What’s Next For the FY25 Budget Proposal

Image: White House

The dust has settled from the Biden administration’s budget drop yesterday. Now what?

ICYMI: The White House requested $25.4B for NASA in fiscal 2025, only $525M above the fiscal 2024 appropriations bill for the agency that lawmakers passed on Friday. The budget would make a substantial investment in Artemis ($7.8B) and commit to funding the ISS through 2030. It also telegraphed a gradual reduction of research aboard the ISS, redirecting that funding to deorbit activities and commercial space stations.

Other top line budget numbers:

  • $29.6B for the Space Force
  • $6.6B for NOAA within the Commerce Department

Next steps: The release of the budget is the beginning of a long road, marching toward an eventual funding package that is unlikely to match the request. Still, the document provides a glimpse into the administration’s priorities, and into the needs of different agencies.

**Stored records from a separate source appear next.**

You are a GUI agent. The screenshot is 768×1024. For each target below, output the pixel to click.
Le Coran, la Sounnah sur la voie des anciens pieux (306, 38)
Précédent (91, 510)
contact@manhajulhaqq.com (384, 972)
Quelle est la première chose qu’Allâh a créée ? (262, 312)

Now the ball is in Congress’s court. Lawmakers will hold hearings with top officials to learn more about the budget request before drafting their own funding plan in the form of appropriations bills. 

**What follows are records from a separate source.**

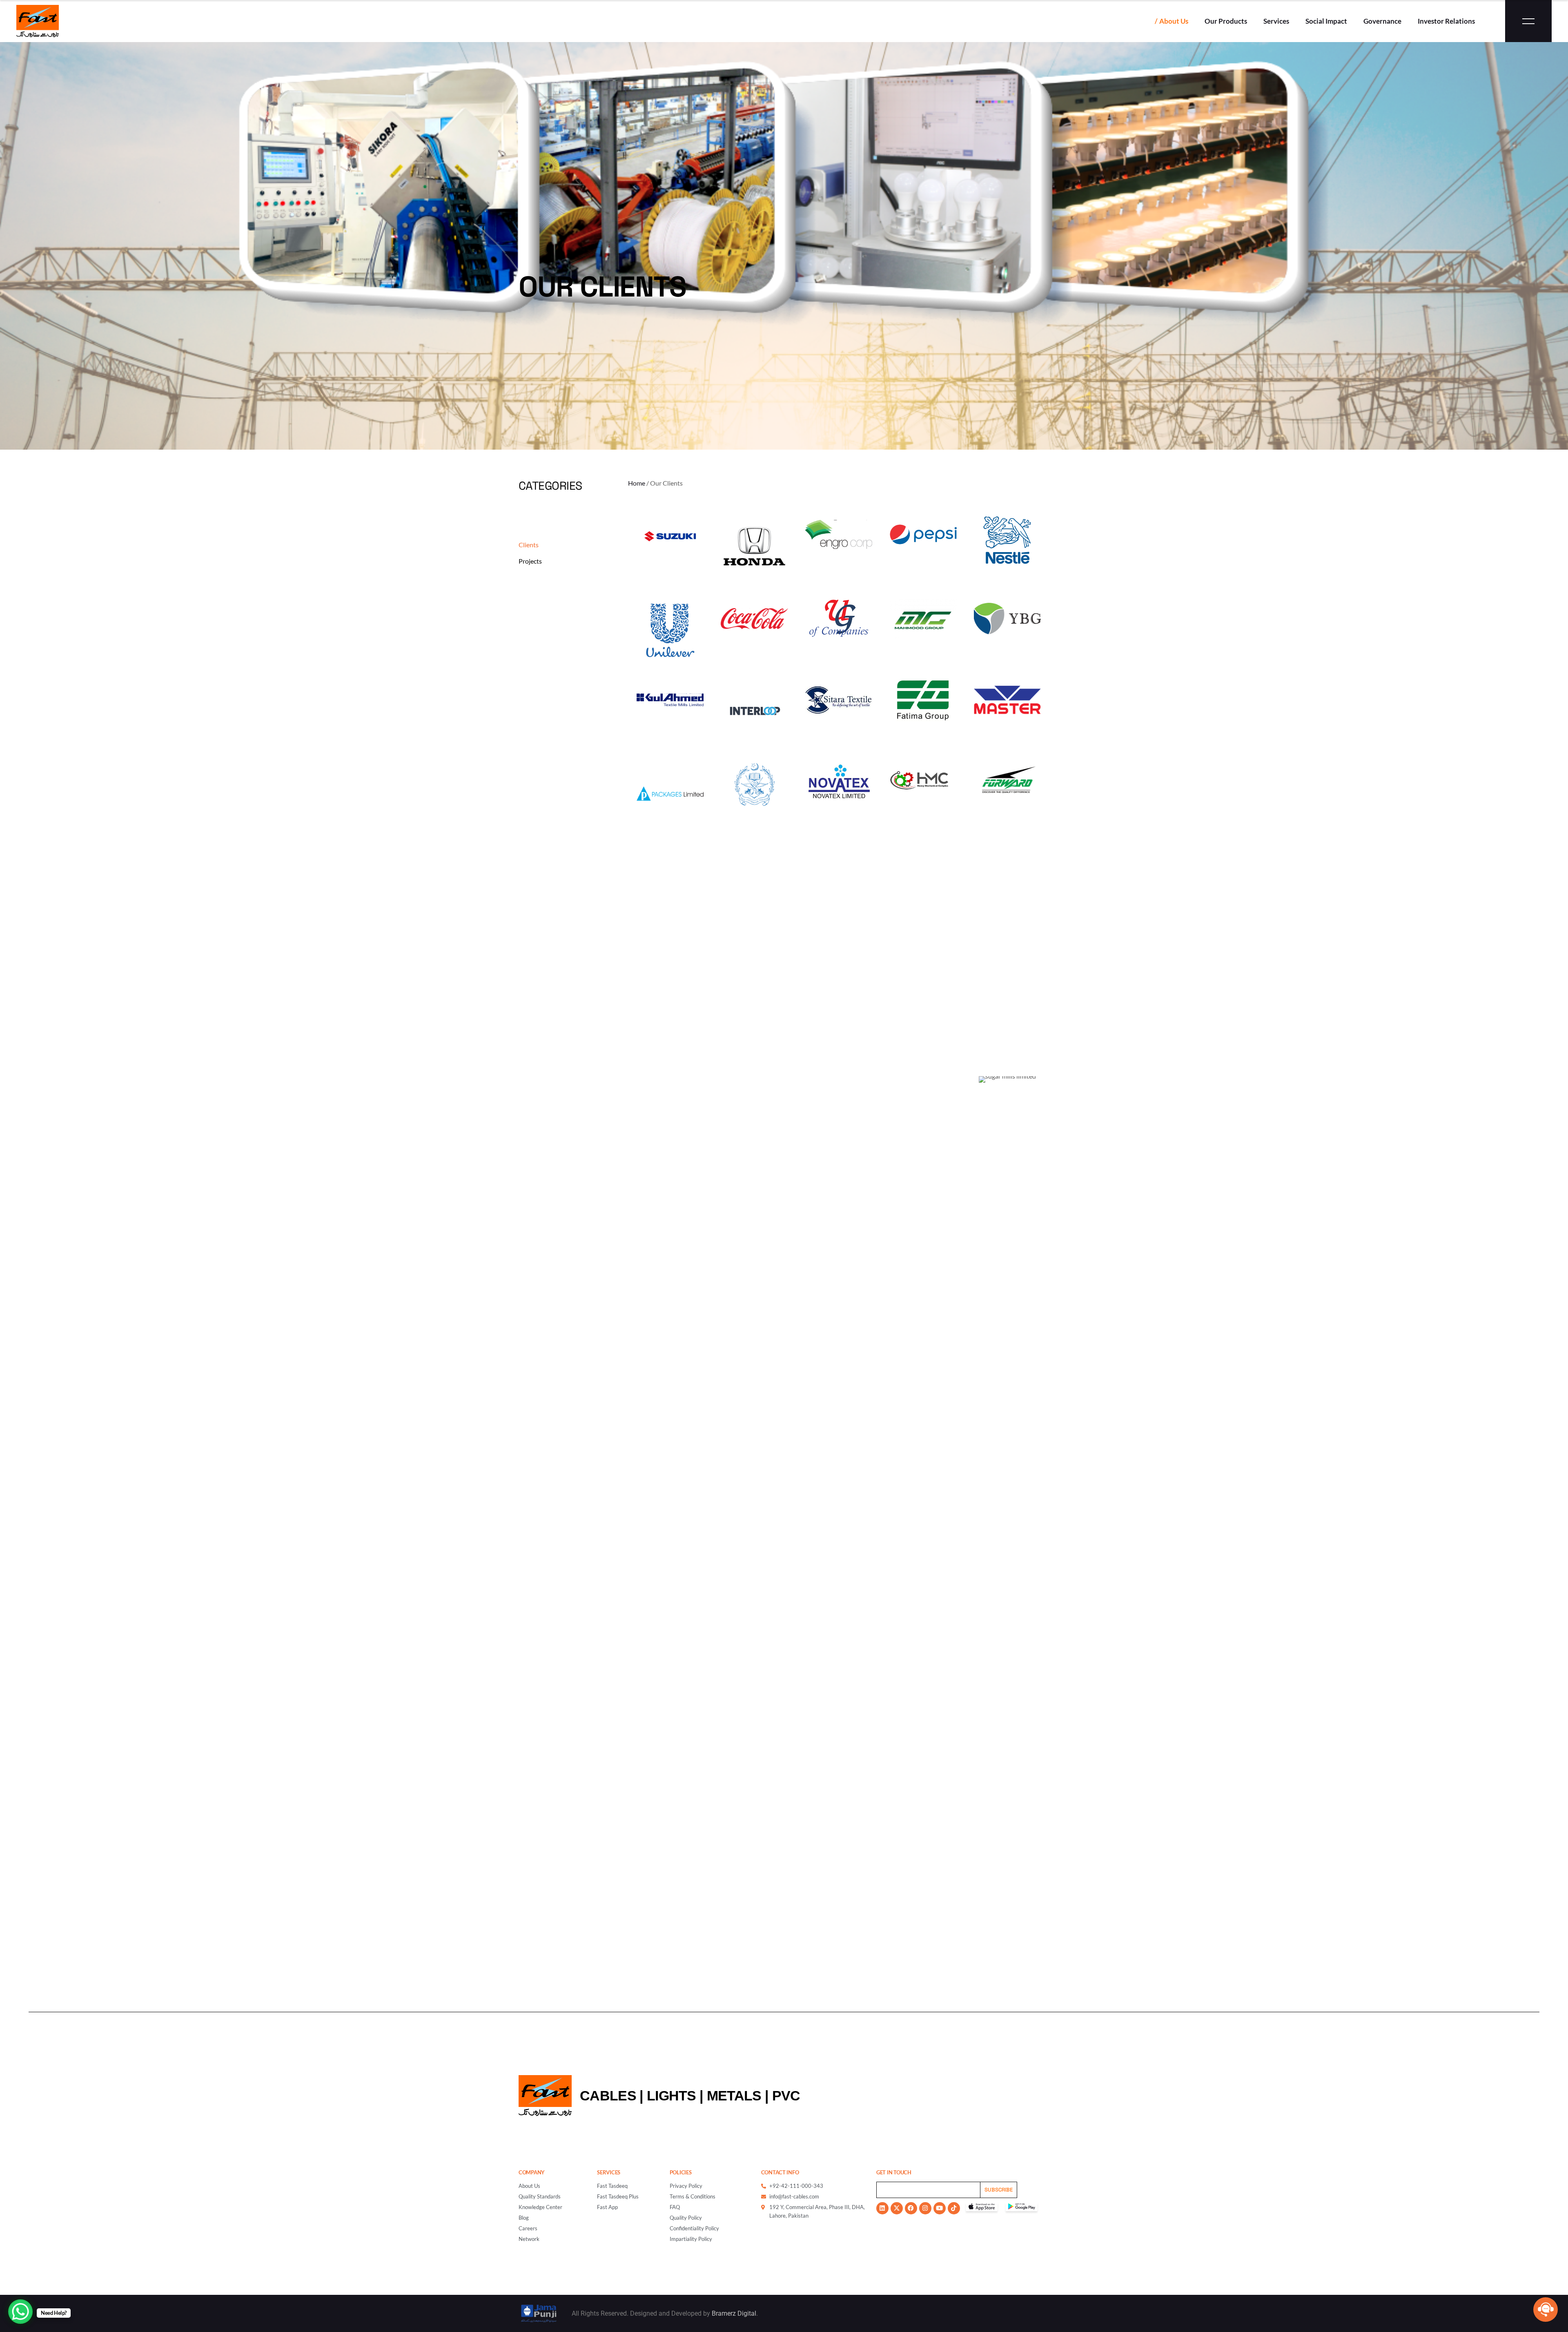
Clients (529, 544)
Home (636, 483)
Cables (608, 2095)
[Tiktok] (954, 2208)
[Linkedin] (882, 2208)
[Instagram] (925, 2208)
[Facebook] (911, 2208)
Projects (530, 561)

Reason for hope? Despite GOP pushback to the overall budget, NASA funding typically garners bipartisan support, and there’s a lot in here both parties should be able to agree on, including funding for Artemis. 

Even amid that bipartisan approval, NASA isn’t immune from politics. Bill Nelson, chief of the space agency, noted on Monday that NASA’s topline funding got cut along with other discretionary spending as a result of politically-fraught negotiations to avoid a debt limit default last year.

This budget is already drawing criticism from top space officials, who are slamming it for its funding proposals regardless of its space investments. Sen. Eric Schmitt (R-MO), the ranking member of the Senate space subcommittee, called the budget “irresponsible and insane.” 

Past is prologue: We’d be remiss for not mentioning that lawmakers just passed fiscal 2024 funding bills for NASA, the Commerce Department, and the FAA (DoD is still under a continuing resolution until at least March 22.) 

  • NASA received $24.875B for fiscal 2024, an 8+% cut from its budget request last year.
  • The Office of Space Commerce got $65M, just shy of the $70M it got in fiscal 2023. 
  • The FAA’s space office got $42.018M, matching the administration’s request. 

AIA CEO Eric Fanning lamented the drop in fiscal 2024 appropriations, but urged Congress to give the agency the bump it’s asking for in 2025.

“The Aerospace Industries Association was disappointed to see the first drop in NASA funding in 10 years in the just-passed FY24 consolidated appropriations bill, threatening key aeronautics, exploration, space technology, and science programs,” he said in a statement. “However, we are pleased the president’s budget request supports an increase to NASA’s current funding beyond the FY24 level and see this request as a floor for Congress as it deliberates next year’s appropriation.”